Knead a soft dough (softer than the dough you would prepare for noodles) from the flour, eggs and water (or milk). Knead the dough until it becomes elastic and does not stick to the hands and the board any longer. If you cut it, it should be thick and without little holes. Make a small loaf, rub the surface with oil, cover it (to prevent it from getting dry), and let it rest for at least half an hour.
To prepare the filling, boil the potatoes first and mash them when still warm. Add onions fried in fat
( zaseka or smoked bacon cut in pieces), herbs, and spices (marjoram, chives, black pepper, and salt). Combine well to get a soft mixture. The filling should not crumble or be too soft; add more fat if necessary. Shape it onto small hazelnut-sized balls (1 – 1.5 cm in diameter).

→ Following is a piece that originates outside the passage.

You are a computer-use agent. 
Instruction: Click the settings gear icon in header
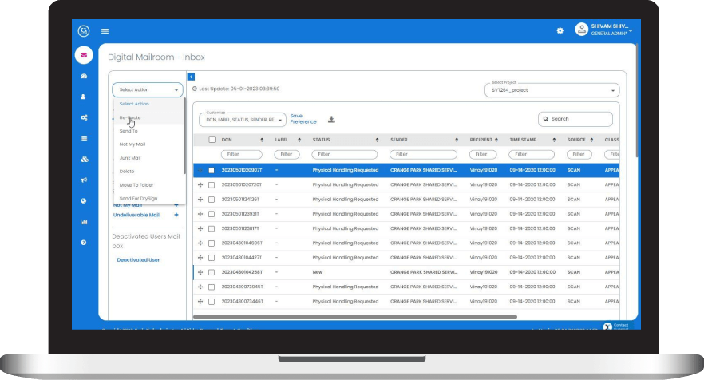(560, 30)
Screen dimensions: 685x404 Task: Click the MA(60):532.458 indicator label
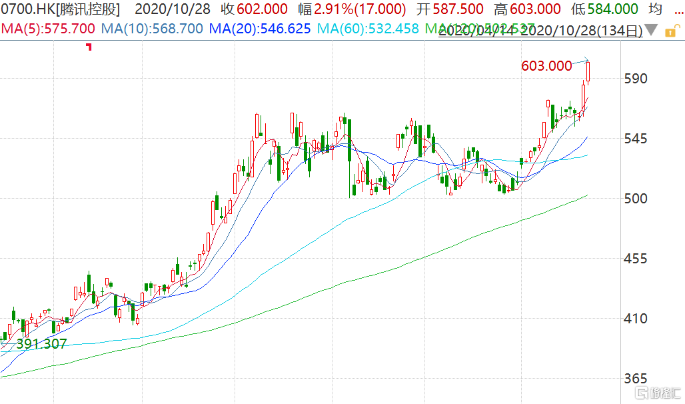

Roll the dough thinly (1 – 2 mm), and place the filling at equal distances. Cut the dough, roll it up, and pinch in together. Press the edges firmly, so they stick. The shape of half-ready žlikrof slightly resembles the shape of an ear. Press each one down in the middle, to get the right shape, but be careful not to break the dough. This is how they get their typical shape that resembles a hat. A proper Idrija-style žlikrof should not be longer than 3 cm, and higher than 2 cm.
The cooking method: Put žlikrofi in salty boiling water, stir, and cover with a lid. They are cooked when they start to float and water starts boiling again. Drain carefully, and serve hot.
Inhabitants of Idrija like to serve žlikrofi with a special mutton and vegetable sauce called ¨bakalca¨.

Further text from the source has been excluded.